Seketika wajah Albert memerah dan tersadar akan sekelilingnya yang sudah menatapnya aneh.
“So ... Sorry Vin, gimana Ref ?” tanya Albert balik berusaha mengalihkan pandangan mereka padanya.
“Ak ... Aku tidak yakin” jawab Refly gugup masih memegang seragam lengan kiri Albert.
“Pliss Ref !! Gue pengen lo jadi pelatih kita di sini juga sebagai anggota, pensi bakalan di adain sebulan lagi dan gue nggak tahu harus berbuat apalagi” tukas Vina langsung membungkuk memohon.

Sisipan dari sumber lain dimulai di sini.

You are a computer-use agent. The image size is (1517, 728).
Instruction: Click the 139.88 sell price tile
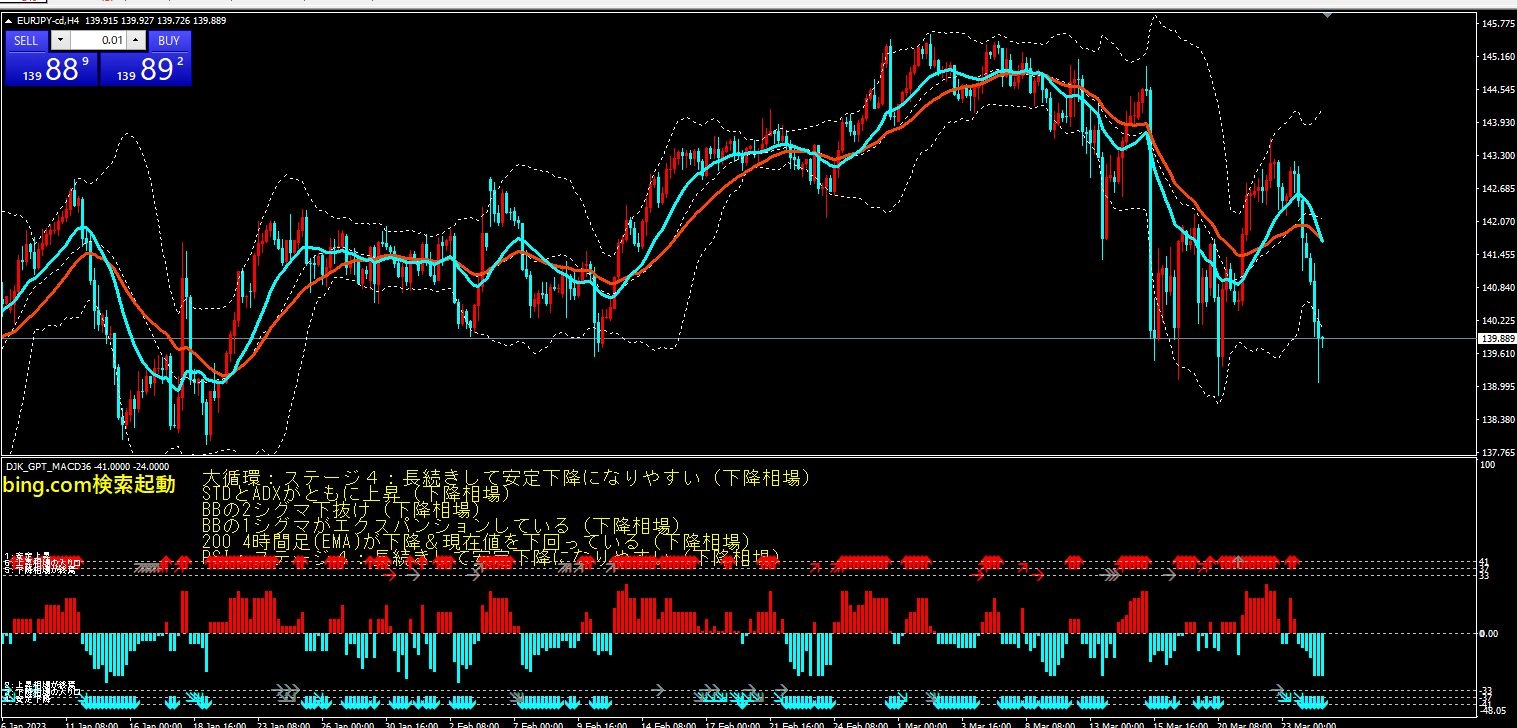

Melihat hal itu Refly tidak enak hati dan tidak tahu harus melakukan apa, hanya melihat Albert untuk meminta pertolongan.
“Gue akan bantu lo menghilangkan phobia itu” ujar Albert berbisik di telinga Refly yang sontak wajahnya merona merah.
Refly masih tertunduk dengan warna telinga yang sangat merah, melihat hal itu Albert hanya tersenyum jahil, namun mendadak Refly makin menggenggam erat lengan kiri Albert di sampingnya lalu berkata pelan,
“Aku mau masuk asal Albert juga ikut” ucap Refly pelan namun terdengar sangat jelas.
“Hahhh ... ??” kaget semua orang di situ terutama Vina yang membulatkan mata tidak percaya dan langsung menatap Albert curiga.
Mengetahui hal itu Albert salah tingkah dan tidak tahu harus berbuat apa, wajahnya juga sangat memerah kembali mendengar hal itu dari Refly.
“Ma ... Maksud lo apa Ref ? Kenapa ngajak si bodoh ini ?” ketus Vina menunjuk muka Albert langsung dengan jari telunjuknya.
“I ... Iya, gue bukan penari balet Ref, lo bercanda aja” sambung Albert dengan nada tertawa.
“Di rumahmu ada sanggar balet dan kakakmu juga seorang balerina, lalu waktu itu kamu juga bilang sering berlatih balet di rumah ‘kan ?” tanya Refly balik menatap mata Albert.
Vina makin menyipitkan matanya berusaha menunggu konfirmasi dari Albert.
“Ta ... Tapi gue ‘kan udah ikut klub Melukis, waktu luang gue nggak akan cukup untuk latihan balet lagi di sini” jawab Albert masih membela diri dan mengalihkan pandangannya dari tatapan Refly yang memelas.
“Nggak usah banyak alasan Al, lagian lo belum punya ide buat melukis untuk kompetisi akhir tahun ‘kan ? Jadi seenggaknya waktu luang lo itu bisa berbagi di sini sama kita – kita” senyum Vina penuh arti, Albert hanya menelan ludah melihat sifat asli Vina keluar.
Gemerutuk tangan Refly yang masih memegang seragam Albert kembali terasa di sekujur tubuhnya, kepala Refly kembali tertunduk. Albert merasa bersalah, dengan helaan nafas sekali akhirnya dia memutuskan sesuatu.
“Oke gue bakalan masuk klub Balet, tapi karena Refly yang minta” ujar Albert tegas menatap Vina dan sekelilingnya.
Mendengar hal itu, Refly langsung mendongakkan kepalanya dan kembali menatap wajah Albert. Vina langsung menepuk bahu Albert kencang dan tertawa lepas,
“Gue nggak nyangka lo latihan balet juga Al” ujar Vina senang.
“Dengan satu syarat Vin, lo nggak boleh maksa Refly menari balet sampai dia berkata ingin menari dari mulutnya sendiri” balas Albert tidak mengindahkan pernyataan Vina.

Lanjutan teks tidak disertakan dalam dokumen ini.